[TASK TO CARRY OUT] Go through the records and report each line holding the string "computer".

[Pixel coordinate grounding data]
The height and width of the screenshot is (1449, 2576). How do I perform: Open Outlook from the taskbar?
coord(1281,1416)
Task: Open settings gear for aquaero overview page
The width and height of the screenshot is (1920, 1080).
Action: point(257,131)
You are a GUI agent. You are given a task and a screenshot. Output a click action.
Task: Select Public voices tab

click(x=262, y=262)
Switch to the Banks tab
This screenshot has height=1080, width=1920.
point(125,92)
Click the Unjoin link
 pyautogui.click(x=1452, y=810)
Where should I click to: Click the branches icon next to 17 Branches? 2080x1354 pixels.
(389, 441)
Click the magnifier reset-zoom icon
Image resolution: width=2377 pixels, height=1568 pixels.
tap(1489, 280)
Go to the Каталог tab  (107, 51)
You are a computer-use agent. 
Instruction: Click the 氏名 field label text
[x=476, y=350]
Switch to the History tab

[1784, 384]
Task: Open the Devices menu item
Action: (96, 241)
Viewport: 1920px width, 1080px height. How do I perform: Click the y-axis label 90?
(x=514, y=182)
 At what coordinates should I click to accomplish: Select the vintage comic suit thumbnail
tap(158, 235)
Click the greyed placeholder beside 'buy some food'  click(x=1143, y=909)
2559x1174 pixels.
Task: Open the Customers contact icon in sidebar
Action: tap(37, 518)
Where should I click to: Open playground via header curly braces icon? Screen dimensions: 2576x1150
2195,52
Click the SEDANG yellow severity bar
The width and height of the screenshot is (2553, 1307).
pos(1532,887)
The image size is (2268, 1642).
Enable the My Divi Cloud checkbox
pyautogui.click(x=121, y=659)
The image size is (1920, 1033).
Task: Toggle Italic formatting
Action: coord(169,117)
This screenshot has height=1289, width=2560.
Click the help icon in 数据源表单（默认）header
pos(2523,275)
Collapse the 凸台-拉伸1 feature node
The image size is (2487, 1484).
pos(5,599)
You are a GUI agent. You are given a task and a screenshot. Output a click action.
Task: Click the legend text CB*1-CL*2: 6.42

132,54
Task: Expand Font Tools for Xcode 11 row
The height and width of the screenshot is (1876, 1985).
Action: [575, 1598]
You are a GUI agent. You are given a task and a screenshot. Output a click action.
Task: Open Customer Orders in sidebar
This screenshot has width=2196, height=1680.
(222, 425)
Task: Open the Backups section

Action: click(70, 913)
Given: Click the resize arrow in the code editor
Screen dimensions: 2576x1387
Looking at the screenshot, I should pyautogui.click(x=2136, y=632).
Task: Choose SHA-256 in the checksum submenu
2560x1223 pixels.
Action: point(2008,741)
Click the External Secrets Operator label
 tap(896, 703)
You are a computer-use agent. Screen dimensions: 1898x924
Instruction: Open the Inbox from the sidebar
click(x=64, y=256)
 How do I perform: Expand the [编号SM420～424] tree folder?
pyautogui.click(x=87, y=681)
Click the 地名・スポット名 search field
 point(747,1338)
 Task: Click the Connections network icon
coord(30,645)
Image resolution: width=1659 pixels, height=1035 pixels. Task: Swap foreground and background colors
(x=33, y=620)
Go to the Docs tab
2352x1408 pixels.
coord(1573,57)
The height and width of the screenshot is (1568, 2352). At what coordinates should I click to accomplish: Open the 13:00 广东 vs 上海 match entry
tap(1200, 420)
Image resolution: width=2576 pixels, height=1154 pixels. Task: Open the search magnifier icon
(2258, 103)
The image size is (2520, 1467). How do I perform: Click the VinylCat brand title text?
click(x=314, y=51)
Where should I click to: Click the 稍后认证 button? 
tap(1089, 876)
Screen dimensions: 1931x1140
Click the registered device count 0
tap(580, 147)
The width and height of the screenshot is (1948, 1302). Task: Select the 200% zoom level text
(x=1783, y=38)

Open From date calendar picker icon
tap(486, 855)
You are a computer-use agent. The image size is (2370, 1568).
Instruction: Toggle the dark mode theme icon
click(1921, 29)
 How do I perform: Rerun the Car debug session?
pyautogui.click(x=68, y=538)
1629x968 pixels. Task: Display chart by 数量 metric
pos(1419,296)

[REPLY]
You are a computer-use agent. 
You are a computer-use agent. Screen dimensions: 1898x924
You are a computer-use agent. The image size is (2370, 1568).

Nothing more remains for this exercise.